Would you please set down, word for word, the lines from the one with "The image size is (800, 512)." through the final line of the data below, omitting any pictures?

-------- SUPPLIED DATA --------

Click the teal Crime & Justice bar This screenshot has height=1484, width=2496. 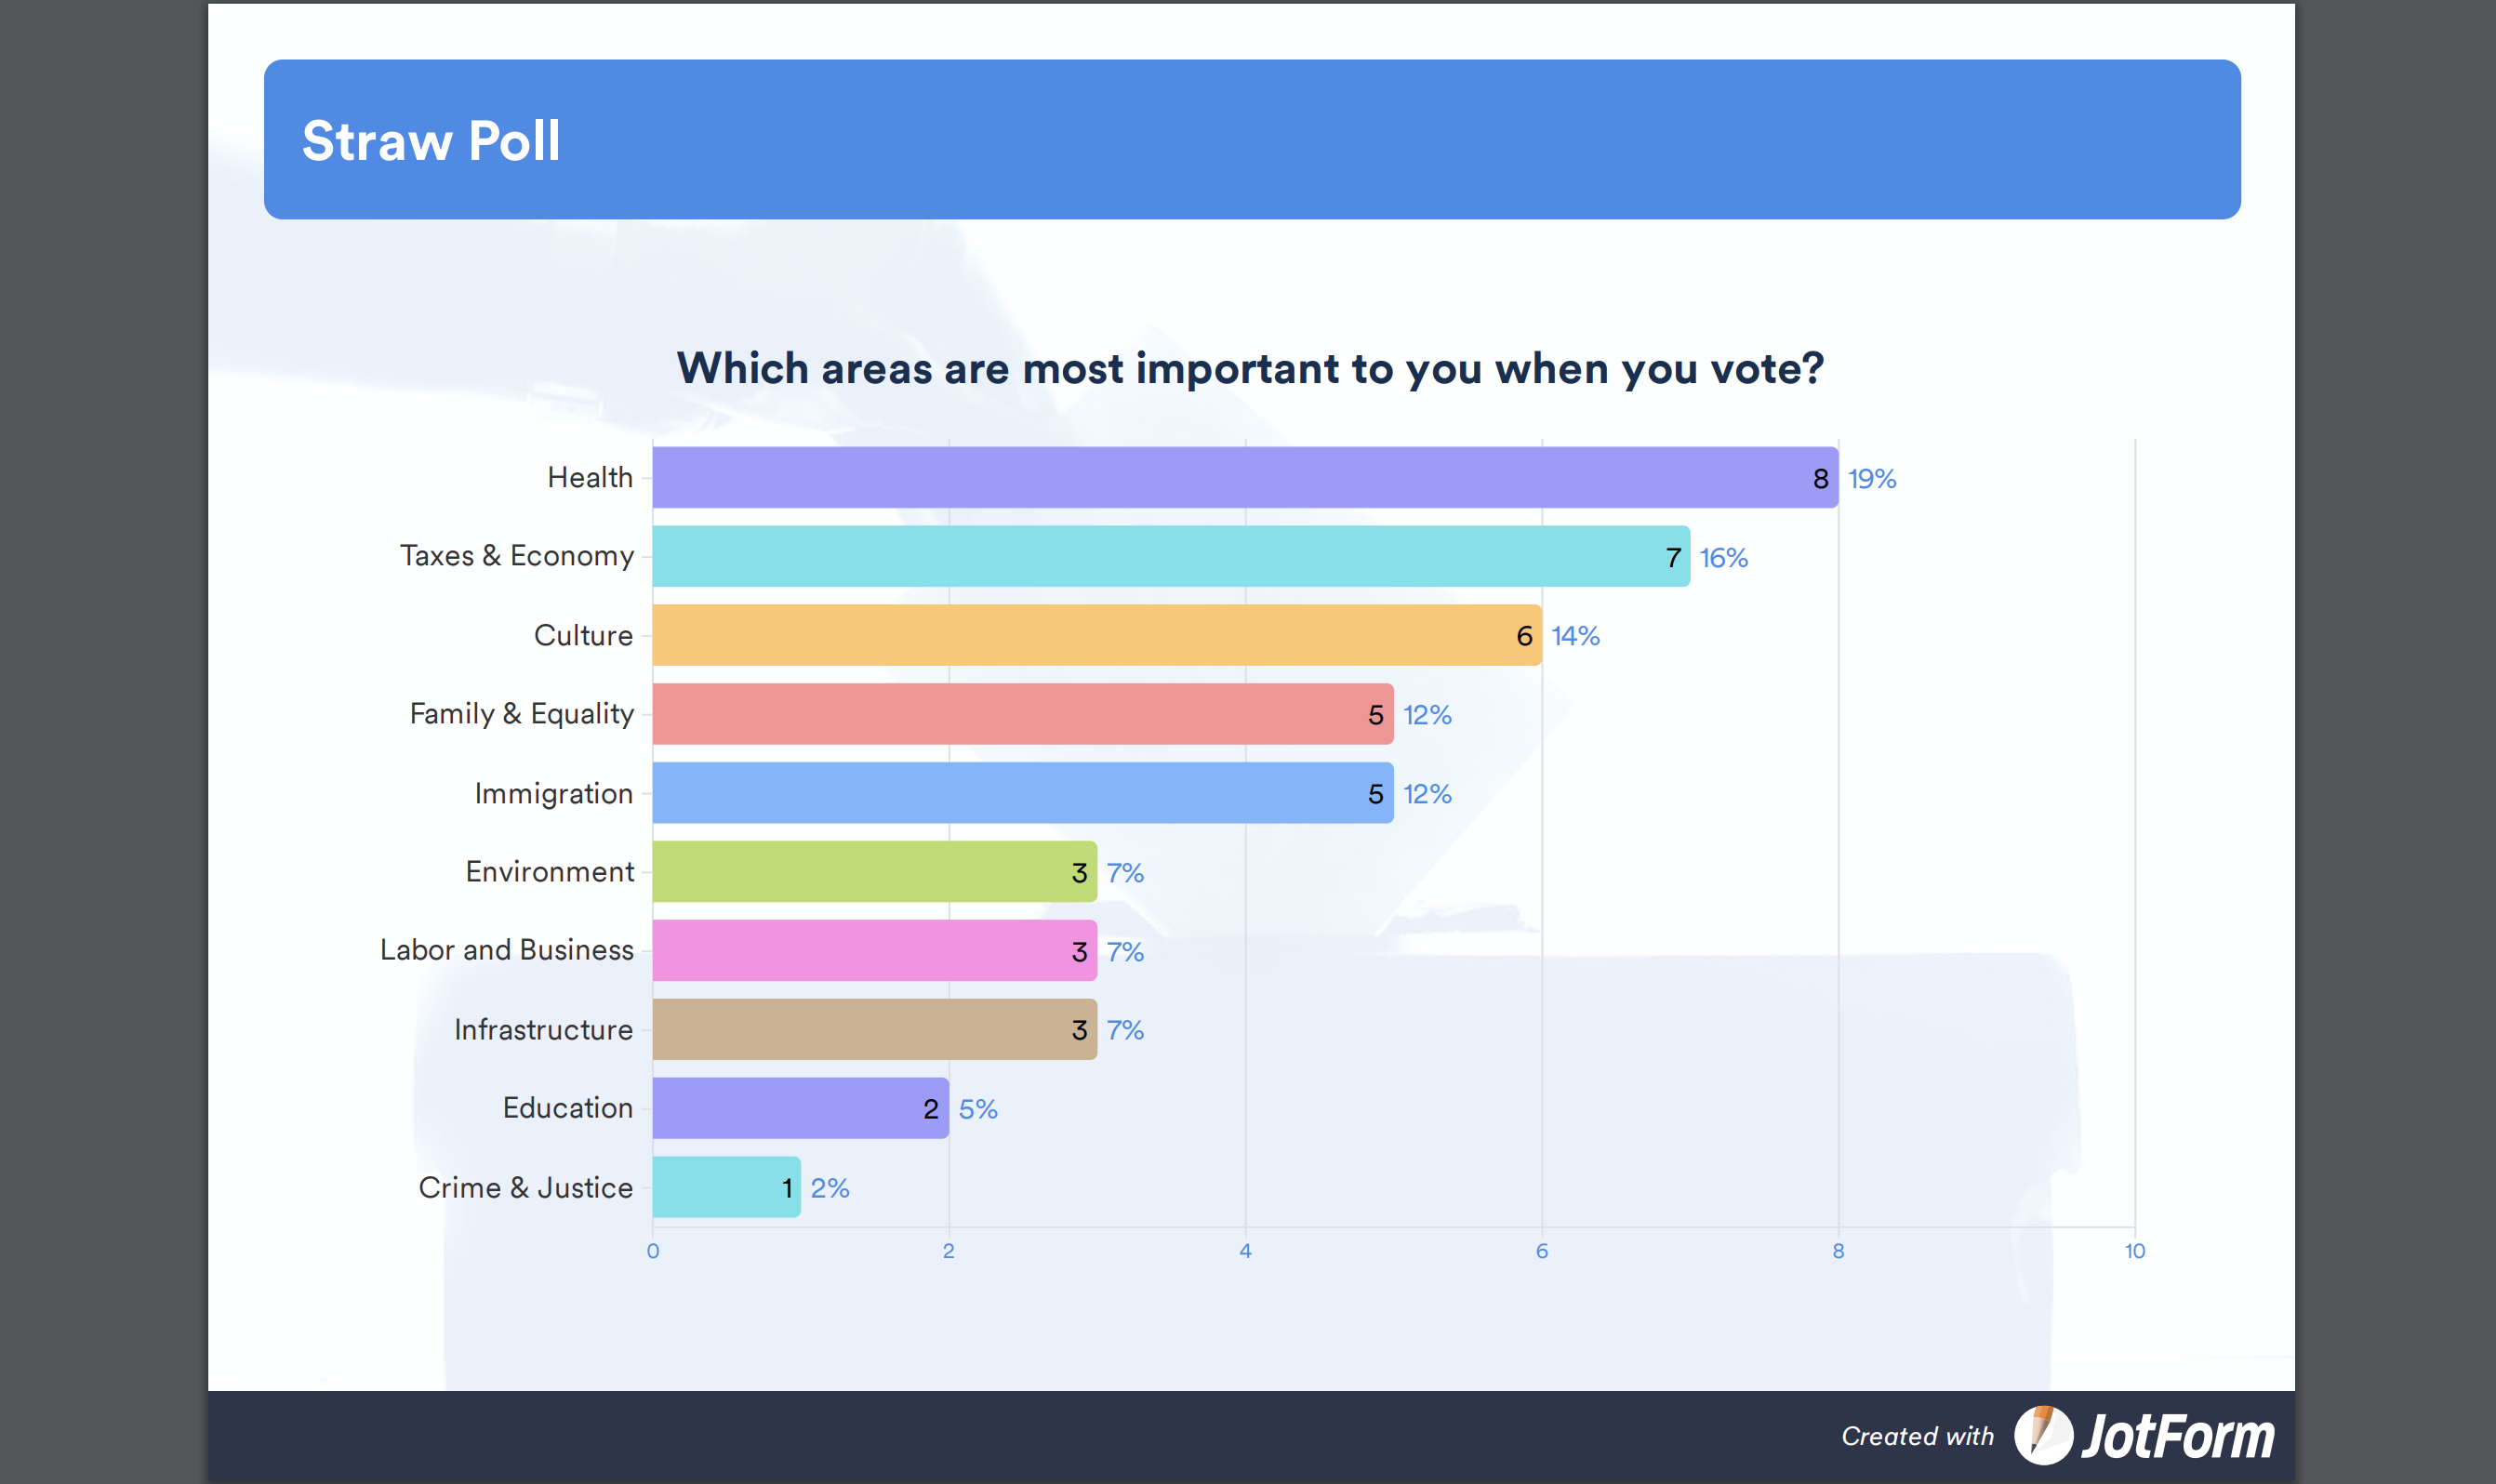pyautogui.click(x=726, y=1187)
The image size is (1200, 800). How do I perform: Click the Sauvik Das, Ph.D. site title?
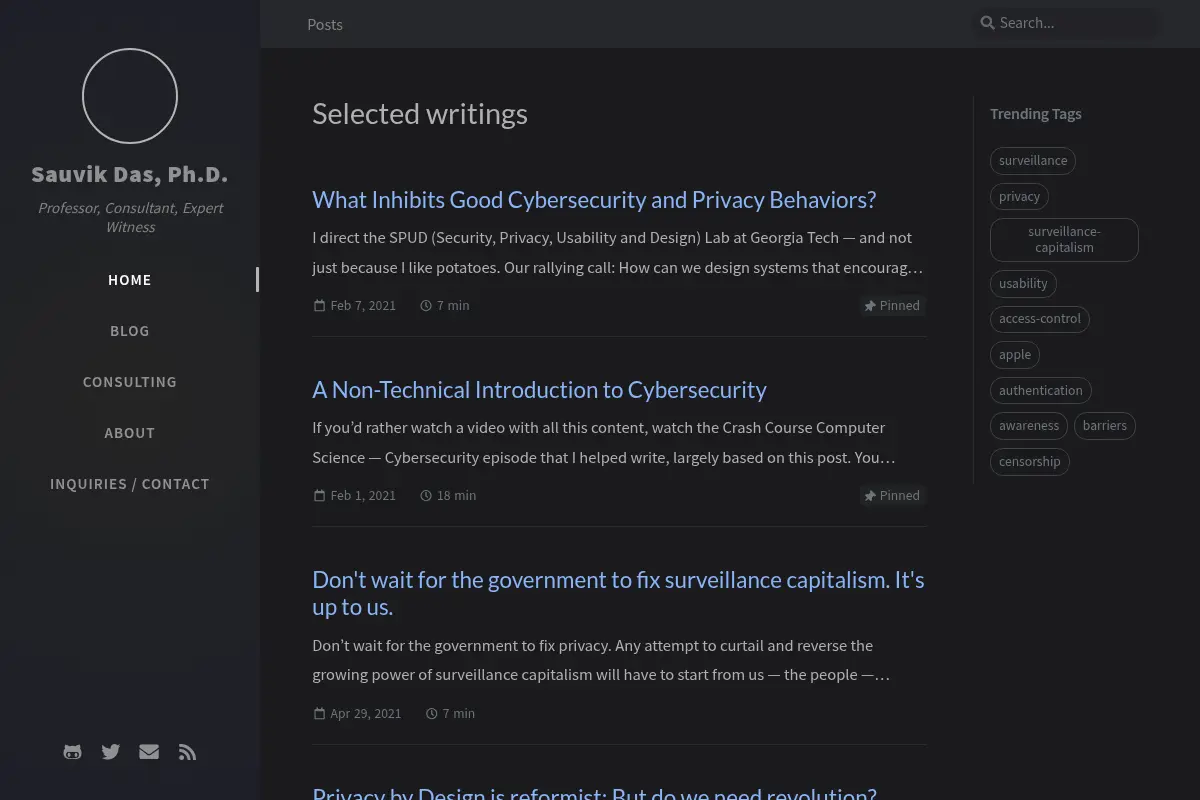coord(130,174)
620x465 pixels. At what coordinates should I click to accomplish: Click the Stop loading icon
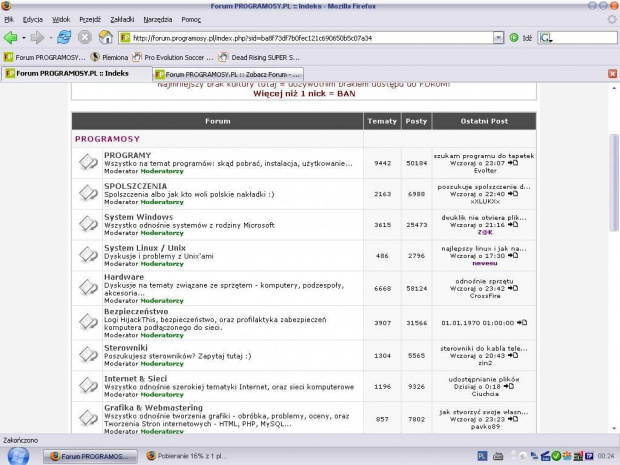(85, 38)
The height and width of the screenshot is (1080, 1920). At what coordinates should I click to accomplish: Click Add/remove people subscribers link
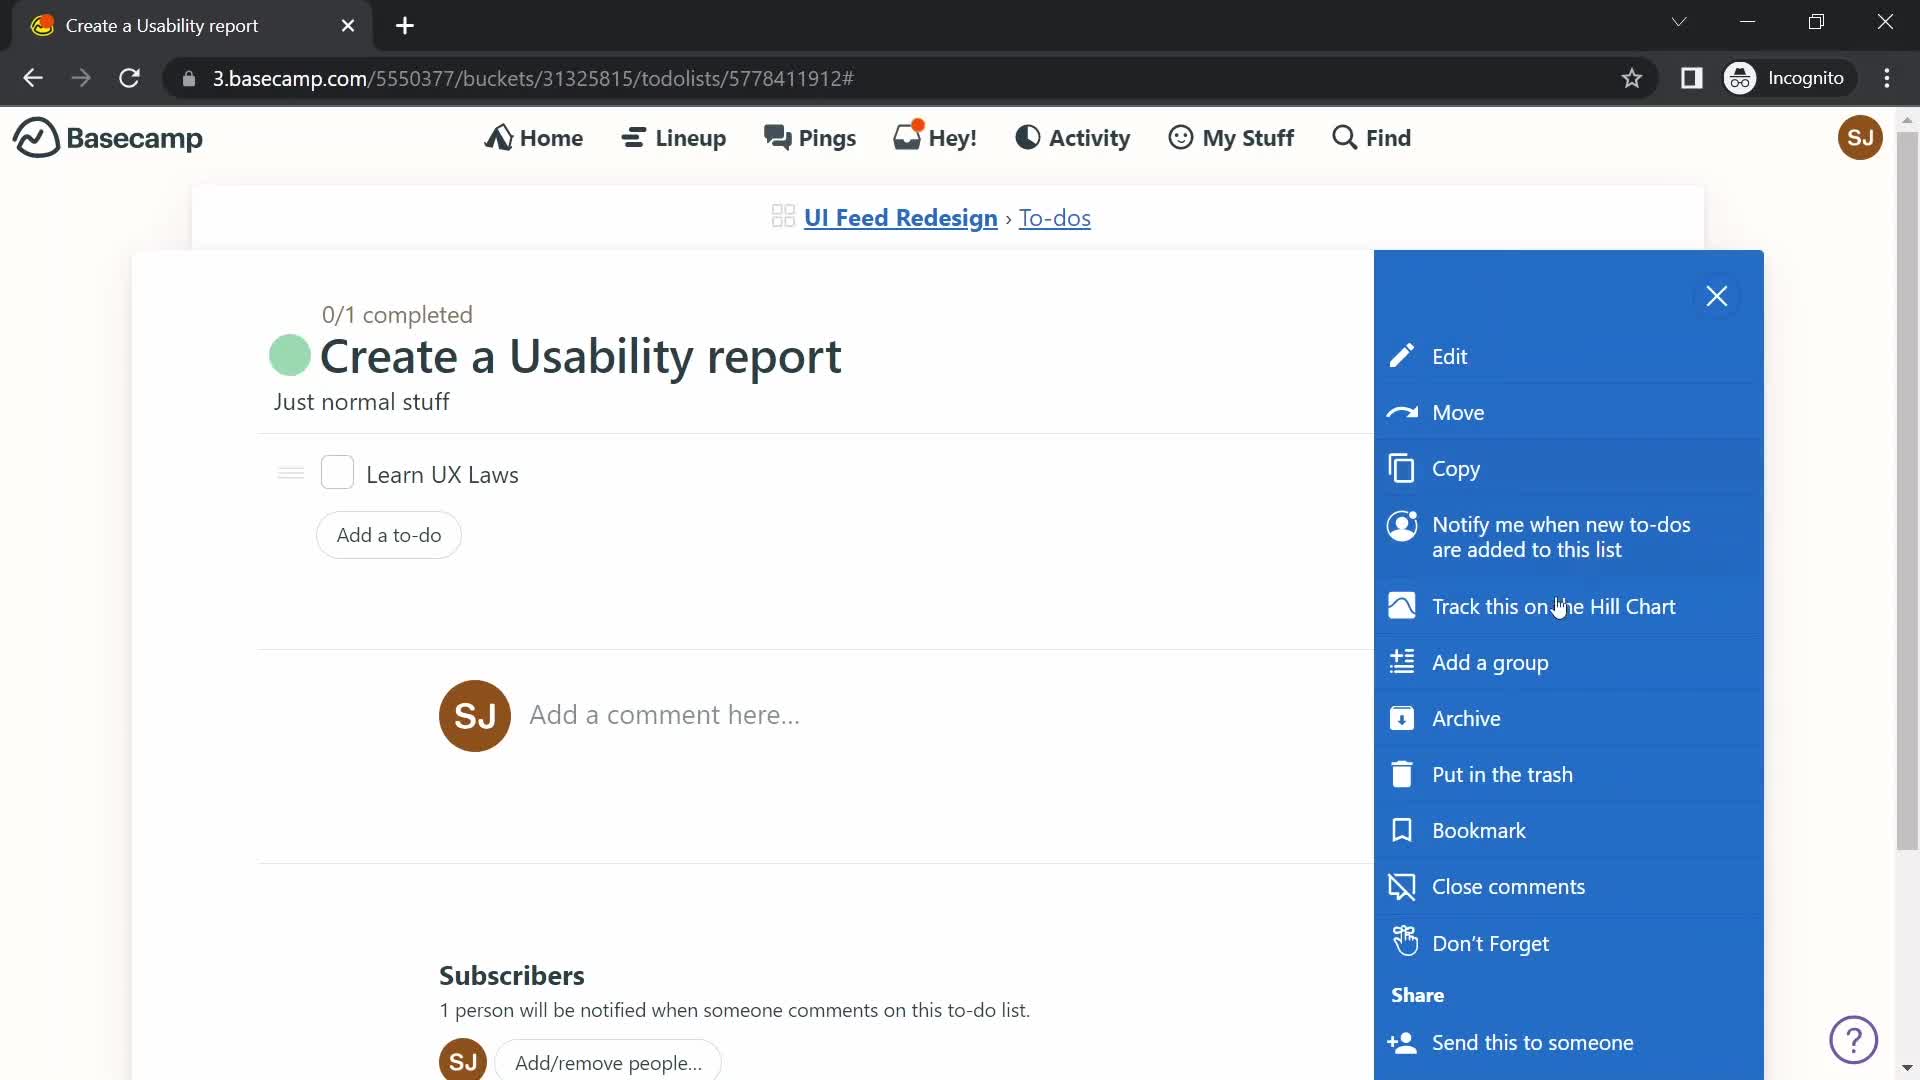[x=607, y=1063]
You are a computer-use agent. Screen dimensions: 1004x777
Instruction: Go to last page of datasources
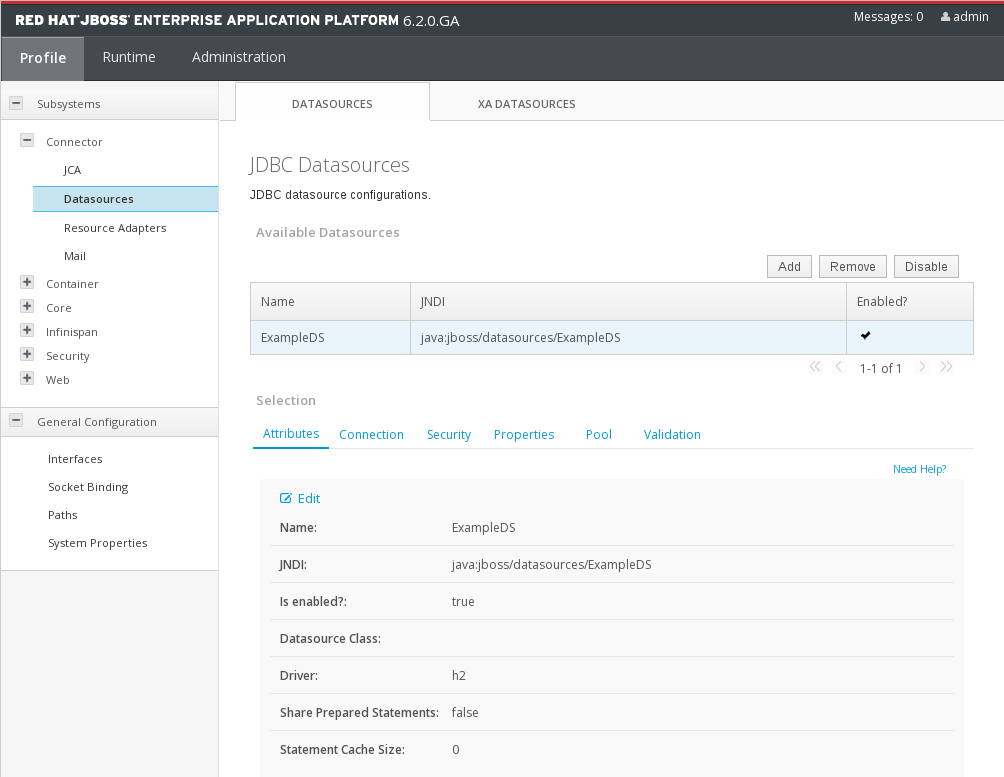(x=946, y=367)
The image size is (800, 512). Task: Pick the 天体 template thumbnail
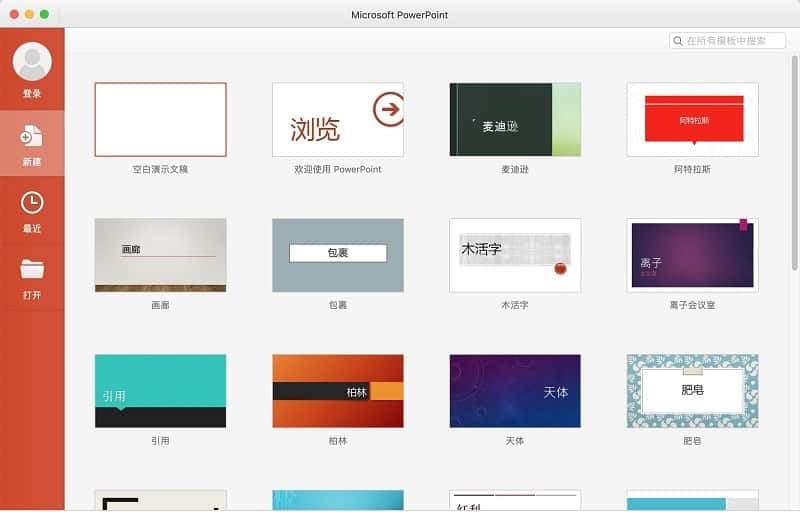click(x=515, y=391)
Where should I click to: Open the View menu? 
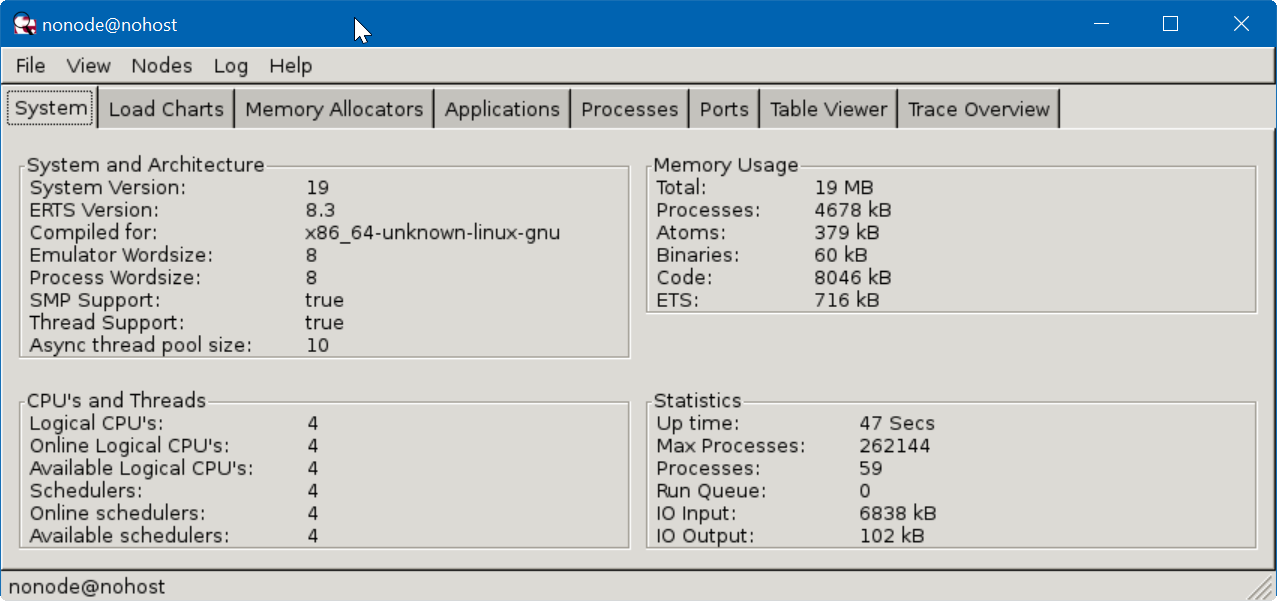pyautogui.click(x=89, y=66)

--------

_FINISHED TASK_.
The image size is (800, 512). Task: Pick the 天体 template thumbnail
click(x=515, y=391)
Where should I click to: Open the View menu? 
pyautogui.click(x=89, y=66)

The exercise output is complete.